▶ _Exercise_: All entries must be repeated exactly; do not include the pictures.
-----
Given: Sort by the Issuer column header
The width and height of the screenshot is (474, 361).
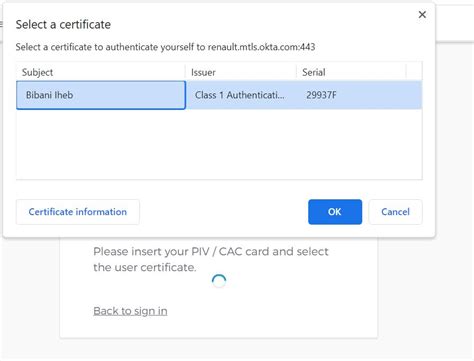Looking at the screenshot, I should pyautogui.click(x=241, y=72).
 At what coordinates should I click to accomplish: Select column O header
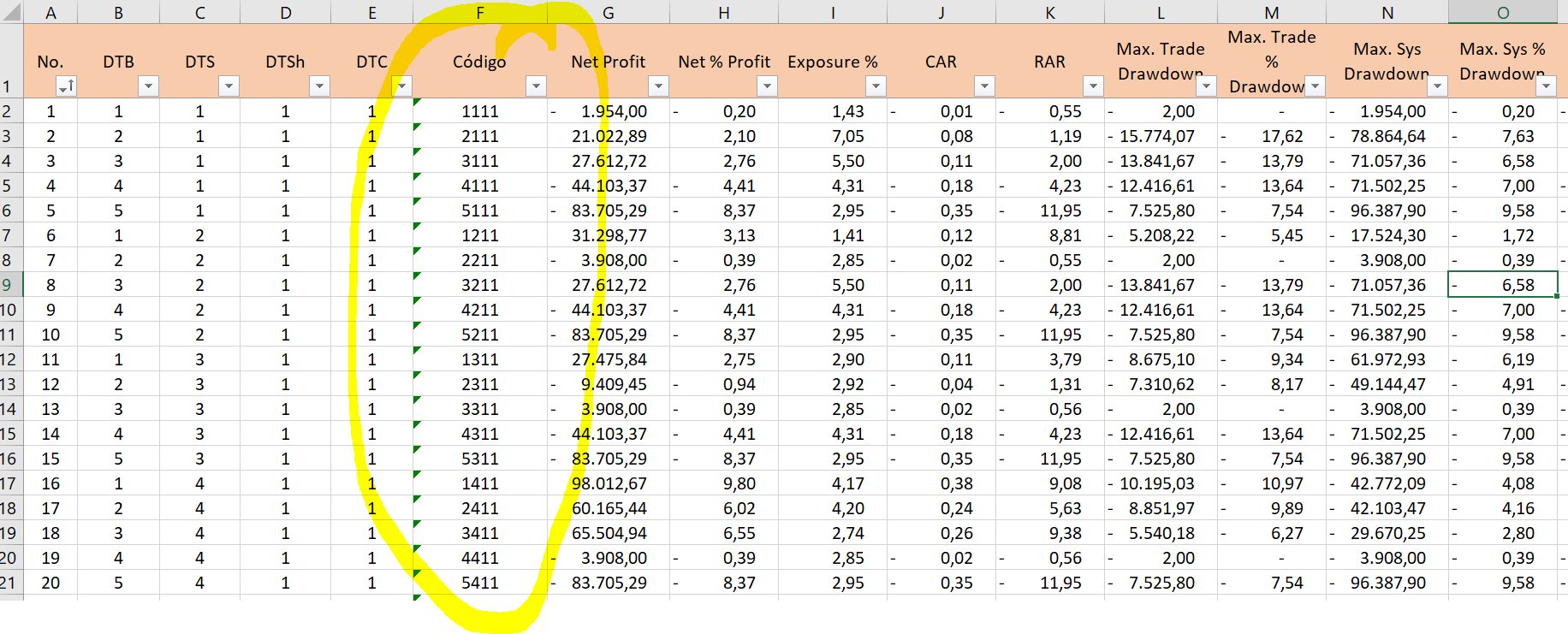tap(1502, 12)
-----
▶ _Answer section_:
Given: Sort by the Issuer column header
The width and height of the screenshot is (474, 361).
Looking at the screenshot, I should pyautogui.click(x=241, y=72).
 At what coordinates should I click to accomplish: Select column O header
tap(1502, 12)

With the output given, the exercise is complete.